ぼくたちの好きな戦争

  • 今日こそ早く帰宅するぞと意気込んで机の上を片づけていると、上司が「仕事の都合で行けなくなったので、もし良かったら行く?」と芝居のチケットを呉れた。
  • おおおおおっ、ベルトルト・ブレヒトの『母・肝っ玉とその子供たち』ぢゃねえか! 家で待つ新妻には悪いが、喜んでチケットを「無料で」譲り受け、西宮の兵庫県立芸術文化センター*1の中ホールに赴く。
  • 私たちの大好きな「戦争」の相を、ブレヒトは克明に描く。冒頭に登場する曹長の台詞から、一気に舞台に引き込まれる。それは云うならば、まるで平野耕太の『ヘルシング』の戦争賛歌のようだ。
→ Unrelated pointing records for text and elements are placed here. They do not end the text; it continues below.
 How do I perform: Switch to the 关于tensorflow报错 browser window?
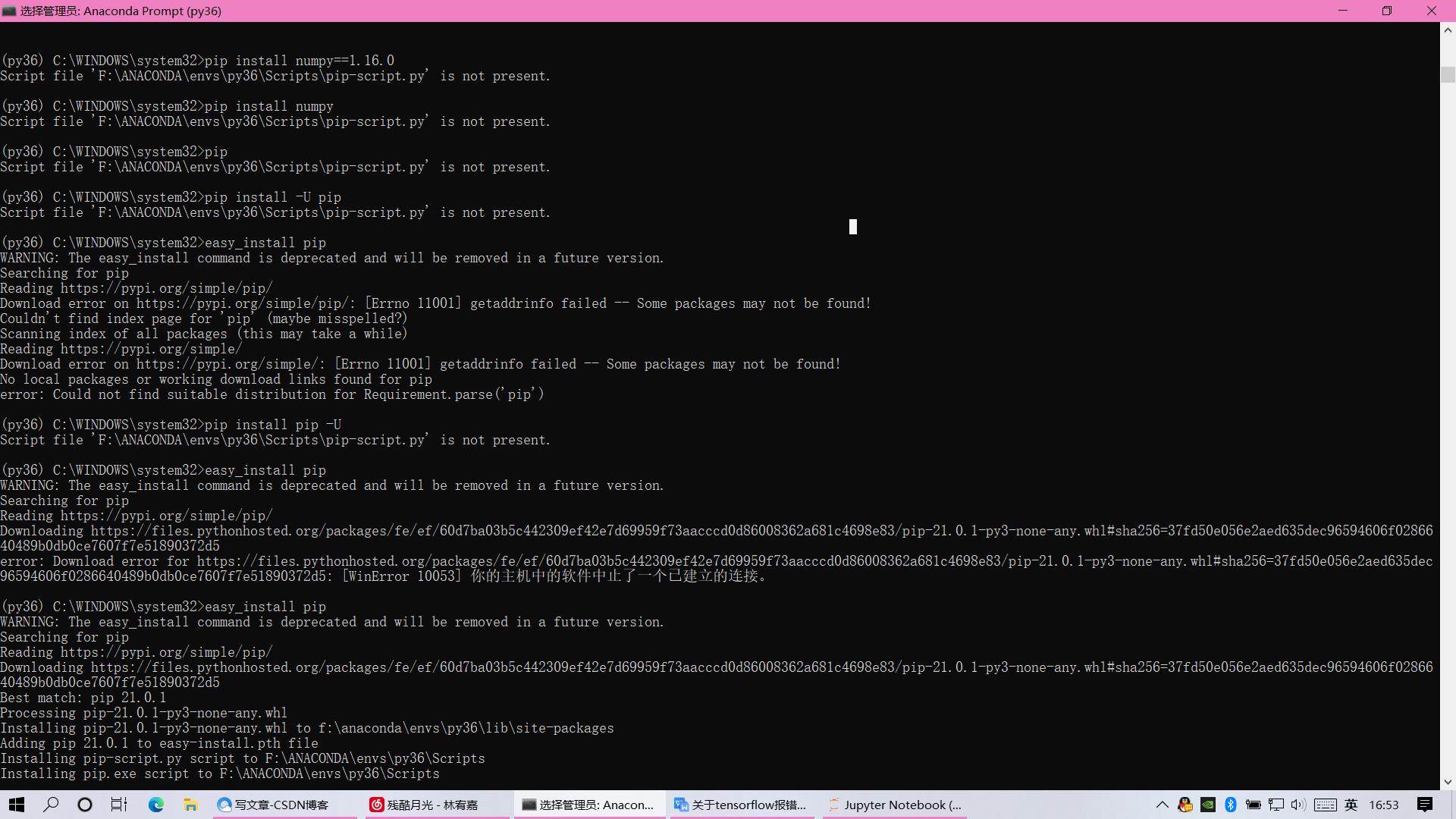click(x=742, y=805)

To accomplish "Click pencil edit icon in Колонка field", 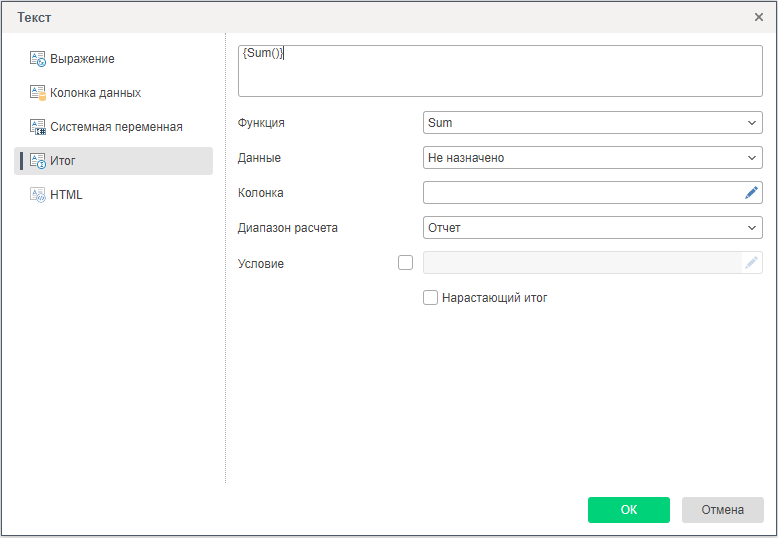I will pos(751,193).
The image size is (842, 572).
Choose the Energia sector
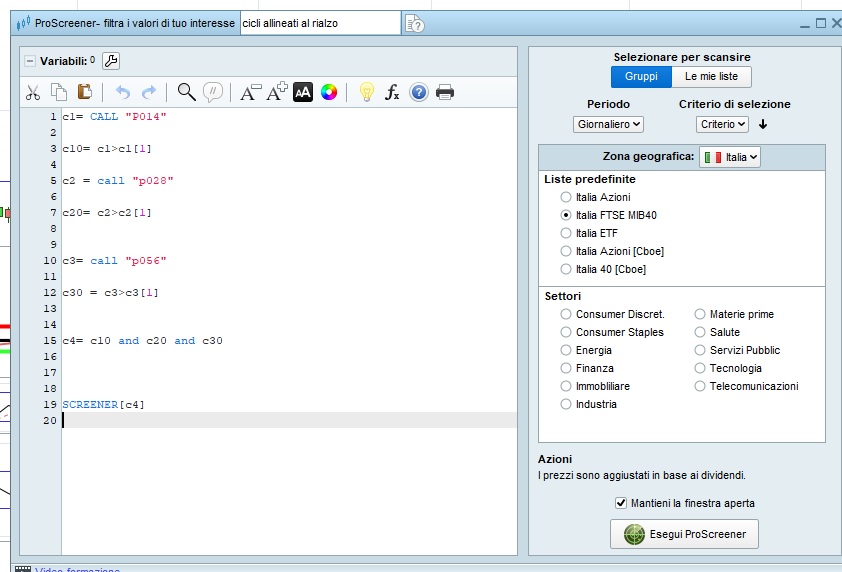coord(566,350)
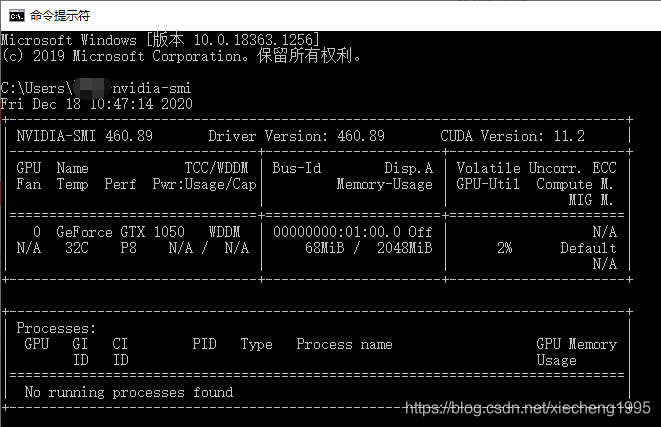Screen dimensions: 661x427
Task: Click the Default compute mode text
Action: 588,248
「平和ってものは実に出鱈目なもんだ、戦争になって初めて秩序ってものが生まれるんだ。平和な時代には、人間はやりたい放題だ。人間も家畜もそこらじゅうでどんどんはびこる。(中略)この先の町には、若者がどれだけ、馬がどれだけいるかなんてことを知ってる人間はひとりもいねえ。数えたこともないんだな。俺は七十年もまるっきり戦争のなかった地方に行ったことがあるが、そこに住んでる連中には名前もないんだぞ。自分の名前を知らないんだ。戦争をやってるところに行けば、ちゃんとした帳簿があり、記録があって、靴は何箱、穀物は何袋と整理され、人間も家畜もきちんと数をかぞえて移動させるもんだ。それというのも秩序がなけりゃ戦争はできない!ってことをみんなが知ってるからさ。(中略)戦争も初めはそう簡単には起こせない。だが、いったん景気がよくなったら、後はずっと長持ちするのさ。こうなったら連中は平和と聞いただけでぎょっとするようになる。さいころ博打をやる奴がやめるのを怖がるようなもんだ、やめるとなったら負けた分は払わなきゃならんからな」(訳・岩淵達治*2

  • ぶはははは。全篇がこの調子だ。単純な反戦劇などではない。「呑む・撃つ・姦る」がやり放題の愉しい戦争、兵站線が維持できなくなればすぐに崩壊してしまう哀れな戦争、泡銭を掴ませてくれる豪気な戦争、じぶんの大切なひとがあっけなくくたばる戦争……それら戦争の総ての相貌を、スピーディーな展開と音楽でズバズバと繋いでゆく。
  • 戦場と軍隊の移動に付き従って動き、あれこれ物を売り捌いている肝っ玉と呼ばれる女行商人を演じる大竹しのぶ、料理人を演じる福井貴一など、役者陣は粒ぞろい。その中でも特に、肝っ玉が可愛がっている唖の娘カロリンを演じた中村美貴が抜群だった。
  • ブレヒトなんてもう古い。などと思っていたじぶんを大いに恥じた。

*1:http://www.gcenter-hyogo.jp/

*2:ちなみに実際の舞台では谷川道子の訳が使われていた。大変良い翻訳だったと思う。